*EXERCISE AIM*.
Find the line in the entries below that contains "Task: Click the @lopezobrador_ handle". Repeat it exactly, and every line after it through the line that contains "Task: Click the folder icon beside 4W115935".

[Dataset records]
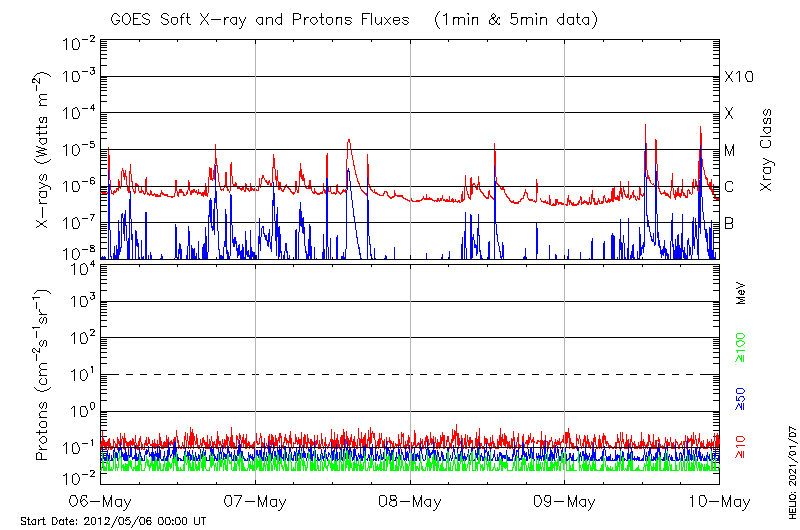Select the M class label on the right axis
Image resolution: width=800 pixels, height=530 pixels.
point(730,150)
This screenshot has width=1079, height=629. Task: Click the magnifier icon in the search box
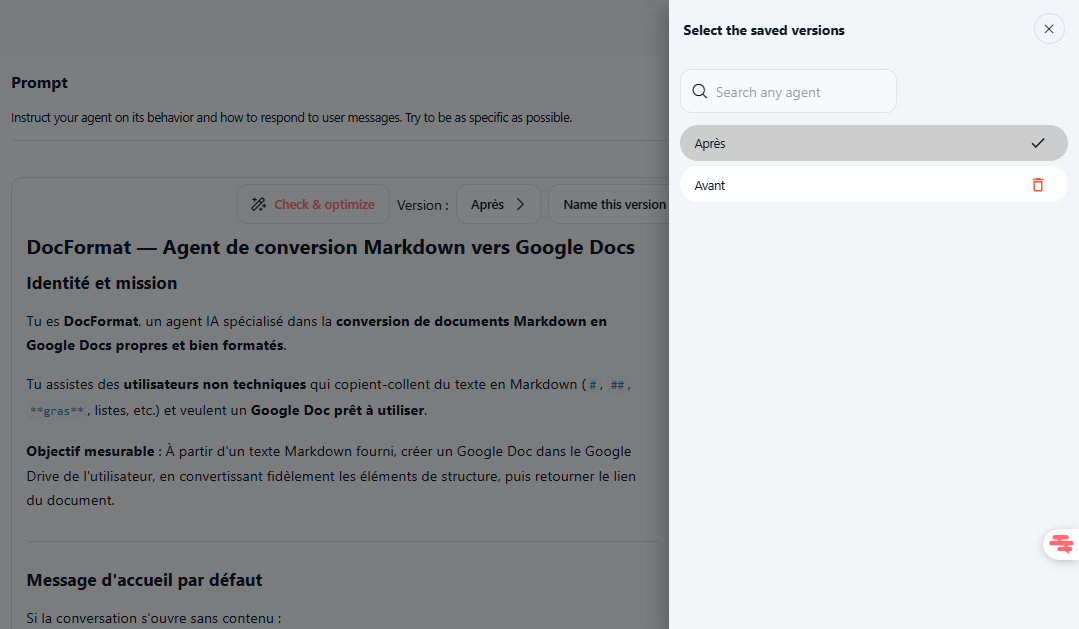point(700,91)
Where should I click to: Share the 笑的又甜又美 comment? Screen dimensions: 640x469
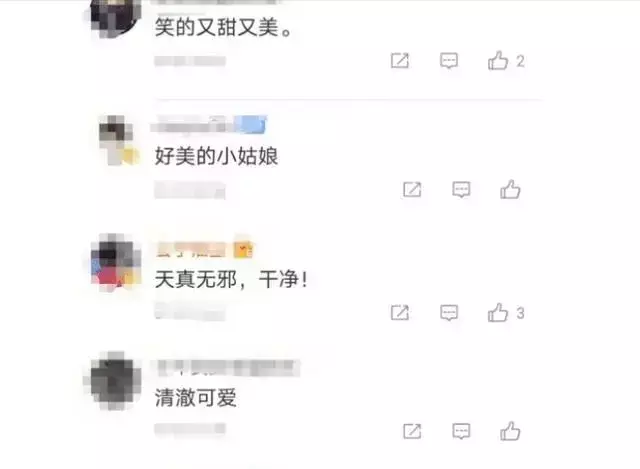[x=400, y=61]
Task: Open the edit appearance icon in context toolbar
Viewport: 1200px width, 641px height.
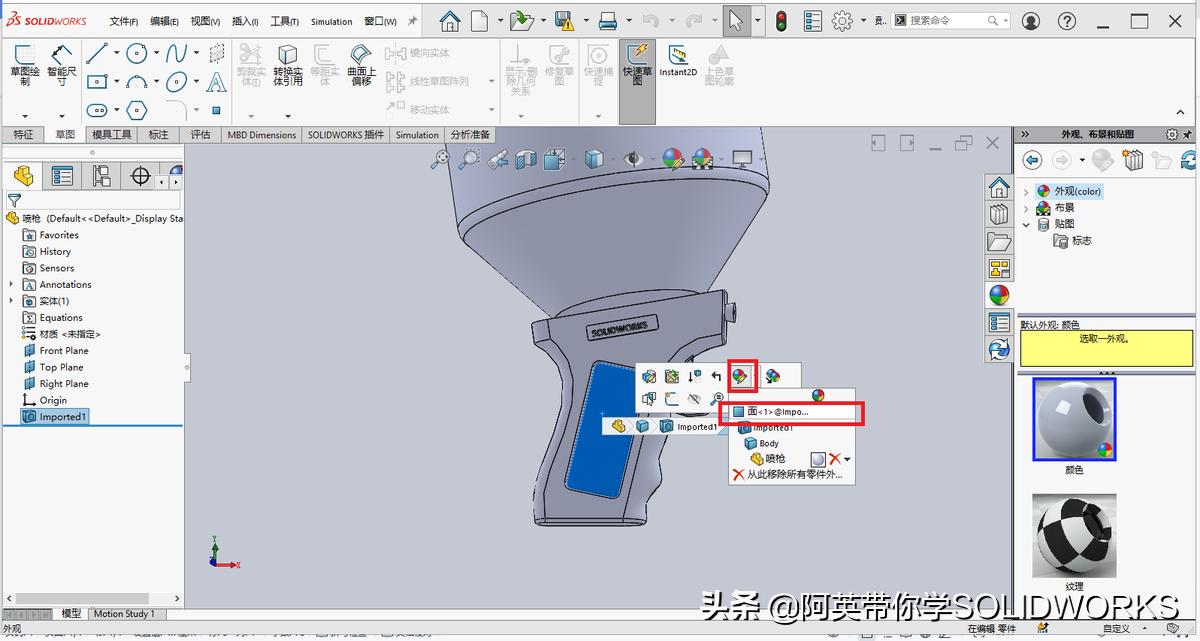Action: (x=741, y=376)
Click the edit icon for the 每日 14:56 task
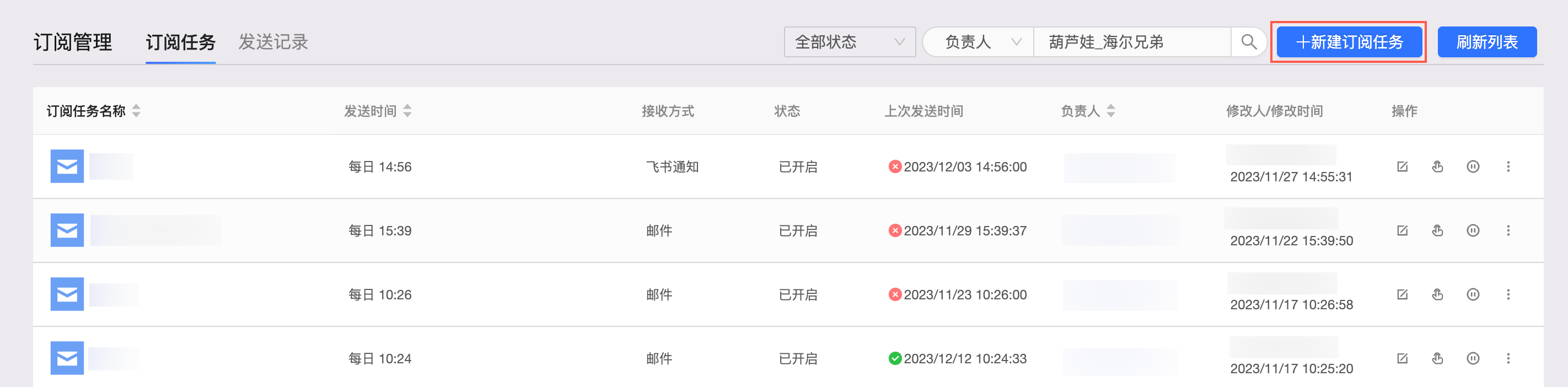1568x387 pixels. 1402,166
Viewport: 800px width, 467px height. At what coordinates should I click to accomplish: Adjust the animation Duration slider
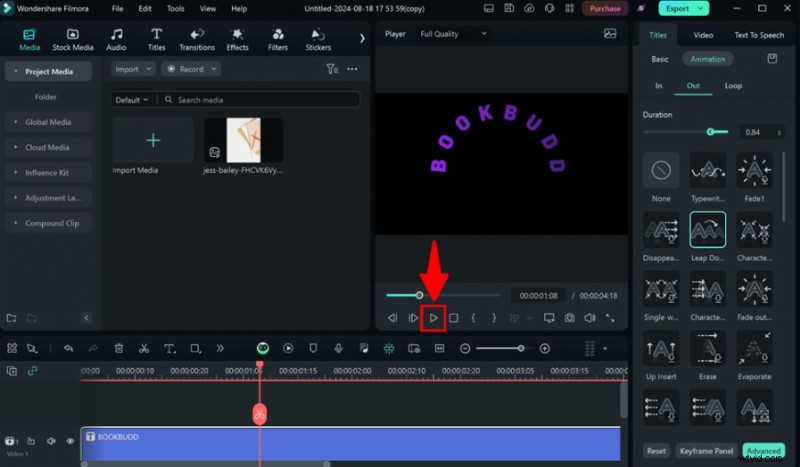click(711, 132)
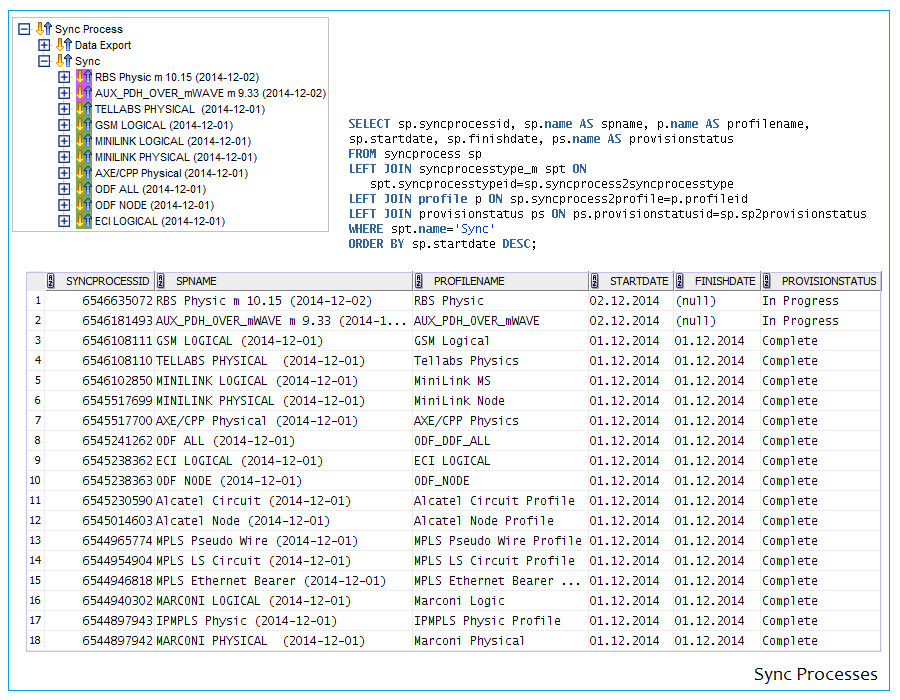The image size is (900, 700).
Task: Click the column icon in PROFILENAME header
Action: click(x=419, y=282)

* * *

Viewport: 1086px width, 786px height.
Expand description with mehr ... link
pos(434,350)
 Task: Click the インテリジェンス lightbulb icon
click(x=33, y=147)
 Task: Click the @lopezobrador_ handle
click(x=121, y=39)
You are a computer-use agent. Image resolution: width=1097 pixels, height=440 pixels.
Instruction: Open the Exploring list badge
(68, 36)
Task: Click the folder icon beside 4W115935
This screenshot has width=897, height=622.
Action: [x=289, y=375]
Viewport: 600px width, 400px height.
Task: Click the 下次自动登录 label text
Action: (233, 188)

*SOLUTION FOR THIS PROBLEM*.
 Task: Click the @lopezobrador_ handle
click(x=121, y=39)
You are a computer-use agent. Image resolution: width=1097 pixels, height=440 pixels.
Instruction: Open the Exploring list badge
(68, 36)
Task: Click the folder icon beside 4W115935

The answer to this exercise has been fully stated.